(Collected data entries)

↓

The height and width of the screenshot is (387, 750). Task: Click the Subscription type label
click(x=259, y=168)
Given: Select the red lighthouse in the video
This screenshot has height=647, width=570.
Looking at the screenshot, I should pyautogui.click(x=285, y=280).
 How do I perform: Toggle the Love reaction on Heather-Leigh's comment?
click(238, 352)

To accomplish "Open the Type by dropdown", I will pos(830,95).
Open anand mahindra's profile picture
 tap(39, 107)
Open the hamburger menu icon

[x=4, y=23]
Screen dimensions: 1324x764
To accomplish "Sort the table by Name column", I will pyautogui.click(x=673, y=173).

↑

▸ **The problem**
All the data needs repeating. Return it exactly.

▸ **Expected output**
The height and width of the screenshot is (387, 750). Task: Click the Subscription type label
click(x=259, y=168)
Given: Select the red lighthouse in the video
This screenshot has height=647, width=570.
Looking at the screenshot, I should pyautogui.click(x=285, y=280).
 How do I perform: Toggle the Love reaction on Heather-Leigh's comment?
click(238, 352)

To accomplish "Open the Type by dropdown", I will pos(830,95).
Open anand mahindra's profile picture
 tap(39, 107)
Open the hamburger menu icon

[x=4, y=23]
Screen dimensions: 1324x764
To accomplish "Sort the table by Name column", I will pyautogui.click(x=673, y=173).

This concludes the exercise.